Inconsistencies in Lindzen’s arguments
The team also point out some pretty glaring inconsistencies in Lindzen’s take on some climate topics, for example:
“There is an interesting dichotomy in [Lindzen]’s line of argument between the implication in the rest of the presentation that the climate is rather insensitive to change, and the observation that, on glacial interglacial scales, even very small changes in energy input led to massive change.”
They say Lindzen is “not consistent in his discussion of the accuracy of past temperature data” or of climate models.
And elsewhere, the team say, Lindzen makes claims that are simply wrong:
“[Lindzen] claims that the derived sensitivity of climate to a doubling of CO2 is less than 1°C, based on the assumption that all the observed warming is due to atmospheric greenhouse gases. This claim would be wrong even without this assumption […] The assumption itself is unjustifiable as it neglects other mechanisms that drive climate change.”
Lindzen “does a disservice to the scientific method”
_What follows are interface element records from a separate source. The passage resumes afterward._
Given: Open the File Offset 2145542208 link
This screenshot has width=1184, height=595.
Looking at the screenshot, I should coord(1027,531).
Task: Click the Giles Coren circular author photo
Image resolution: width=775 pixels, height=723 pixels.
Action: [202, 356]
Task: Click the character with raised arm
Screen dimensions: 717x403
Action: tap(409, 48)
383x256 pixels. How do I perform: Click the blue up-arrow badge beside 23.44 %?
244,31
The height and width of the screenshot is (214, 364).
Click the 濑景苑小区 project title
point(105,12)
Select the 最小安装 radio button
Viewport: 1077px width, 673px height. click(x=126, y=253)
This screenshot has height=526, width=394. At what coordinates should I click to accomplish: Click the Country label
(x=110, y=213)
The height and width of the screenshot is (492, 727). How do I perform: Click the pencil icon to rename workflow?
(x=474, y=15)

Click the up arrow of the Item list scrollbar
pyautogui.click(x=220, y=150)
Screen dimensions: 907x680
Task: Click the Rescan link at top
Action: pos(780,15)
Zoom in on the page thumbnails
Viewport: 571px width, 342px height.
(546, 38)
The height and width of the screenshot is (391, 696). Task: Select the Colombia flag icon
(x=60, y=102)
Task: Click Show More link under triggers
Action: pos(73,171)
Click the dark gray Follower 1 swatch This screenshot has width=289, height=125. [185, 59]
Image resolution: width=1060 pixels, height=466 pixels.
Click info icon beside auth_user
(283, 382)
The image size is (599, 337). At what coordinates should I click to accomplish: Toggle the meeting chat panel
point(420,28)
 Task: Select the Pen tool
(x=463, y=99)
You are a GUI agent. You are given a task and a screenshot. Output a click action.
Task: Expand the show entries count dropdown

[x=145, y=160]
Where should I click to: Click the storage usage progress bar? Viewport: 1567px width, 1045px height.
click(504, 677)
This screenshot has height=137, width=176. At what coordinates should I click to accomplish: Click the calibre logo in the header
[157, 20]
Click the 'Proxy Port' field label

The team sums up Lindzen’s presentation, saying:
“A pervasive aspect of [Lindzen]’s presentation was the conflation of uncertainty with ignorance; in his view, because we are uncertain about some aspect, we therefore know nothing about it and any estimate of it is mere guesswork. In this way we believe [he] does a disservice to the scientific method, which seeks to develop understanding in the face of inevitable uncertainties in our knowledge of the world in which we live. The scientific method has served society well for many hundreds of years, and we see no reason to doubt its validity for trying to quantify the risk of climate change and its impacts on society this century.”
They go on to point out that Lindzen’s arguments are not anywhere near sufficient to discount man-made climate change:
“[…] We reassert that there is a substantial risk of human-induced climate change considerably larger than 1°C in global average this century and beyond. There is nothing in [Lindzen’]s talk to cast doubt on the existence of this risk.”
Scientists in the service of politics?
At Real Climate, Schmidt points out the value of questioning established norms of climate science:
“[Lindzen] has, in times past, raised interesting critiques of the mainstream science. None of them, however, have stood the test of time – but exploring the issues was useful.”
The two responses however argue that Lindzen’s statements on climate science go beyond questioning the science, instead presenting scientific uncertainty as ignorance and meanwhile advocating against climate policymaking. It seems strange to us that Lindzen is so vocal about criticising climate scientists for being politicised while speaking at an event organised by a political campaign against the UK’s Climate Change Act.
The scientists respond to this element of Lindzen’s presentation, concluding:
“It is up to policymakers, not scientists, to decide whether governments should take concerted mitigating action to try to reduce [the risk of human-induced warming above 1 degree celsius]. On this we do not comment.”
Tim Palmer, one of the scientists who wrote this latest response, told us he felt it was important to respond in this case because Lindzen is “an established atmospheric scientist and hence likely to have some influence”. He and the other scientists thought it was important to make it clear to UK policymakers that Lindzen’s view that the threat of substantial climate change is minimal runs “completely counter to the view of almost all who work actively in the field.”